After the reconstitution of the Continental army, Harmar was recalled and made lieutenant-colonel commandant of the First United States Regiment, which constituted the entire army at the time. He held this post from 12 August 1784 to 4 March 1791, being brevetted brigadier general on 31 July 1787.
In 1790 Harmar pushed the Shawnees along the Scioto River, and later in the year he left Fort Washington (Cincinnati) to attack the Indians in the Maumee Valley with a force of 400 regulars and a thousand militia from Kentucky and Pennsylvania. Although his force reached his objective of Miami Town and burned a number of Shawnee settlements, Harmar twice detached units that were mauled by Little Turtle's forces. Coming under withering criticism for this fiasco, Harmar was cleared by a court of inquiry but replaced by General Arthur St. Clair, who went on to suffer even greater failure against the Indians. Harmar resigned from the army on 1 January 1792. From 1792 to 1798 Harmar served as Pennsylvania's Adjutant General. He died on 20 August 1813 at his estate on the Schuylkill River, called, appropriately enough, "The Retreat."
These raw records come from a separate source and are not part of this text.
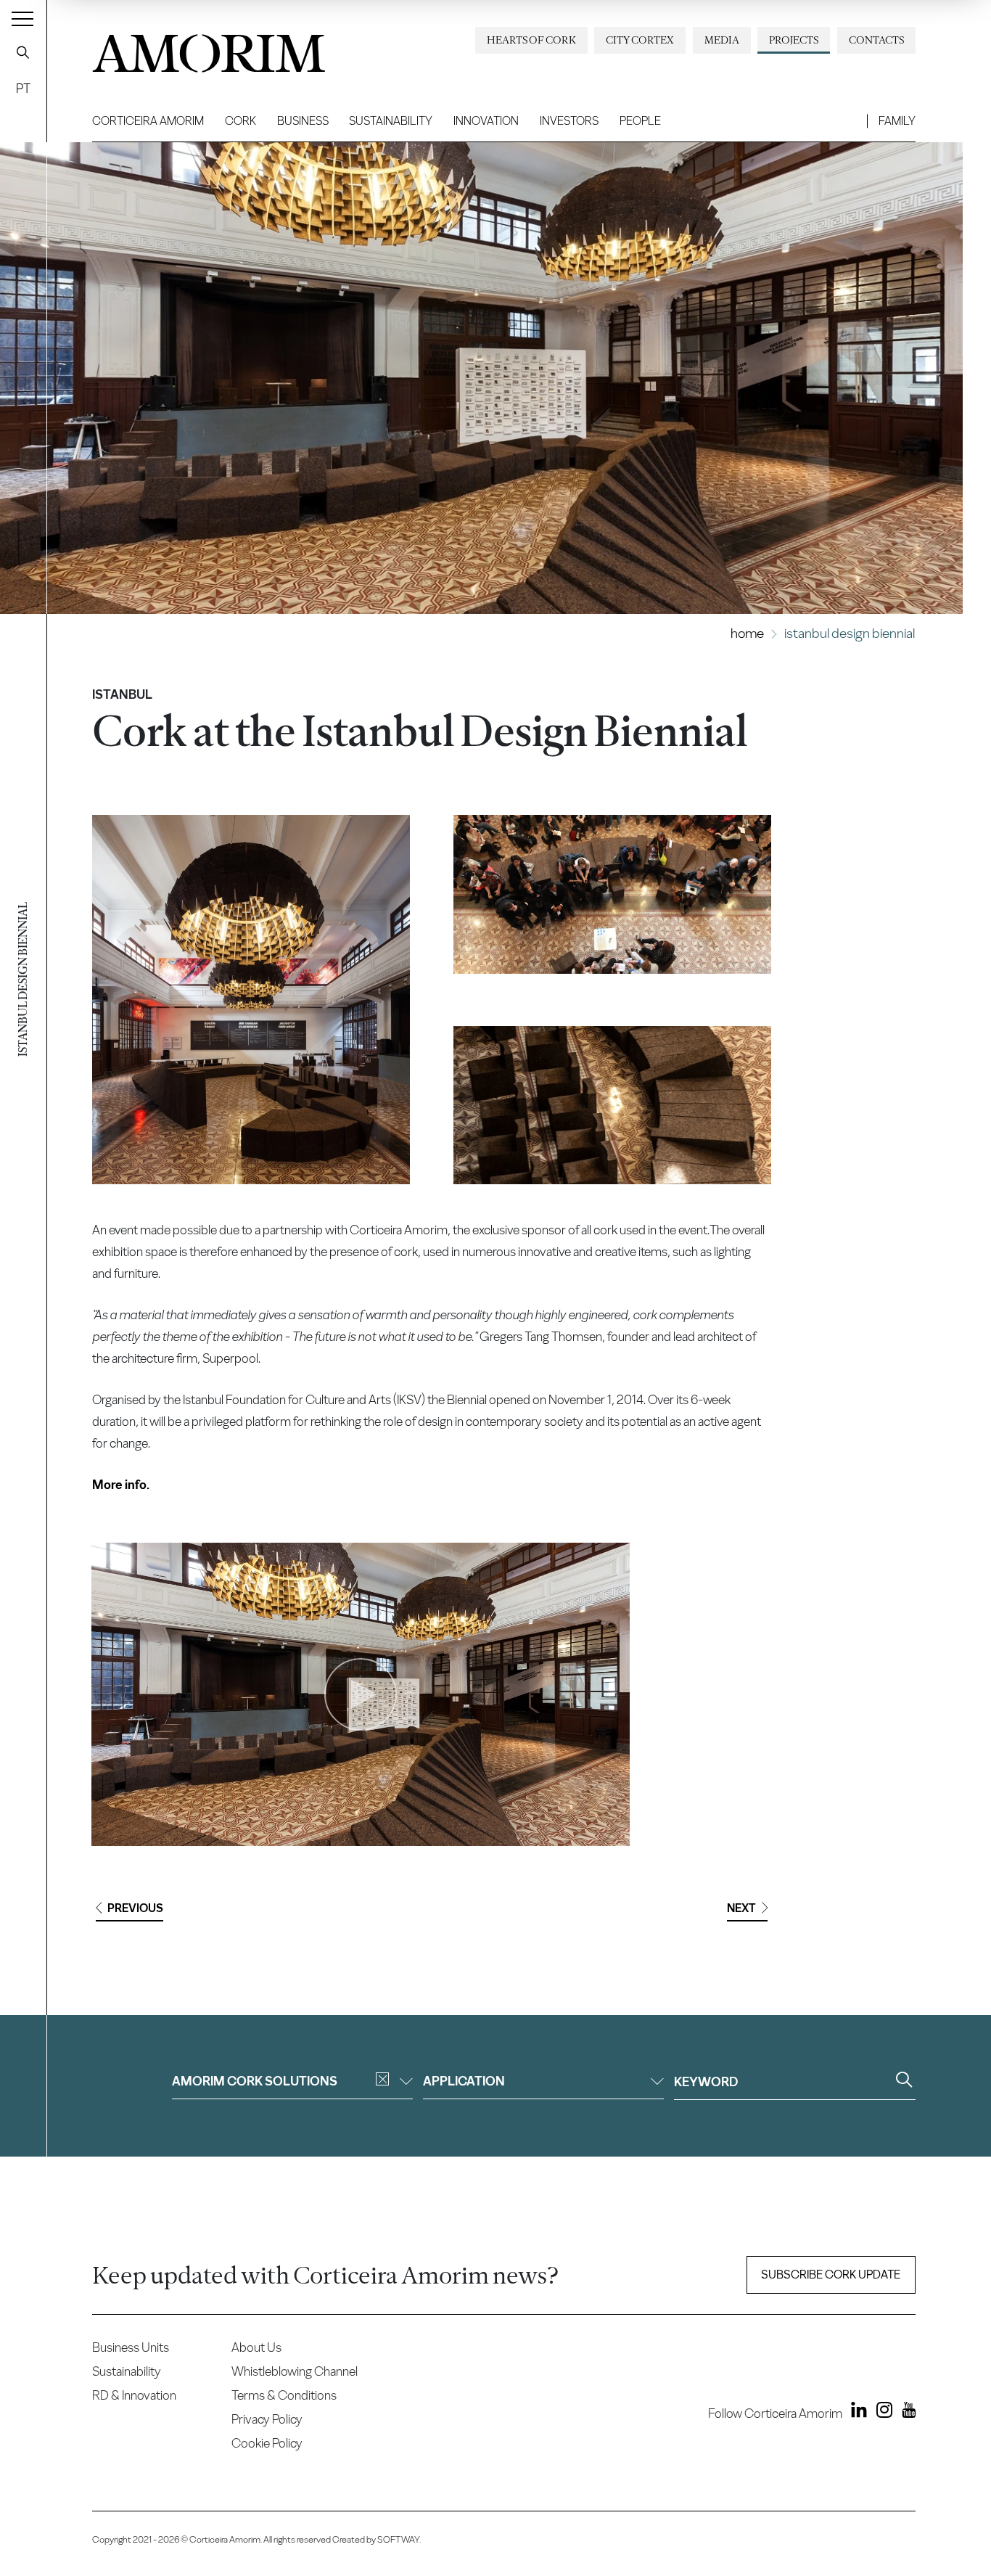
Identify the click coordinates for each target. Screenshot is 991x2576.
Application (464, 2080)
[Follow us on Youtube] (905, 2412)
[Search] (23, 52)
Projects (793, 39)
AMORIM (208, 48)
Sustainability (390, 121)
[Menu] (22, 18)
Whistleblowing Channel (294, 2371)
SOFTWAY (398, 2539)
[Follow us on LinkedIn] (856, 2412)
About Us (256, 2347)
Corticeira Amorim (148, 121)
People (640, 121)
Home (747, 633)
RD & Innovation (134, 2395)
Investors (569, 121)
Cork (240, 121)
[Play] (360, 1694)
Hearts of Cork (531, 39)
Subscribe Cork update (830, 2274)
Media (721, 39)
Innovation (486, 121)
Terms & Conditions (284, 2395)
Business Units (130, 2347)
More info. (120, 1484)
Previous (135, 1908)
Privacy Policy (267, 2419)
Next (741, 1908)
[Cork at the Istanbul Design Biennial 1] (251, 1000)
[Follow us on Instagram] (880, 2412)
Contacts (876, 39)
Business (303, 121)
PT (23, 88)
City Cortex (640, 39)
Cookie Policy (267, 2442)
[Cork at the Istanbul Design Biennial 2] (612, 894)
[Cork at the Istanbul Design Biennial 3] (612, 1105)
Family (897, 121)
SEE ALSO Yorktown Campaign.
BIBLIOGRAPHY
Eid, Leroy V. "'The Slaughter Was Reciprocal': Josiah Harmar's Two Defenses, 1780." Northwest Ohio Quarterly 65 (Spring, 1993): 51-67.
Kohn, Richard H. Eagle and Sword: The Federalists and the Creation of the Military Establishment in America, 1783–1802. New York: Free Press, 1975.
Palmer, Dave R. 1794: America, Its Army, and the Birth of a Nation. Novato, Calif.: Presidio Press, 1994.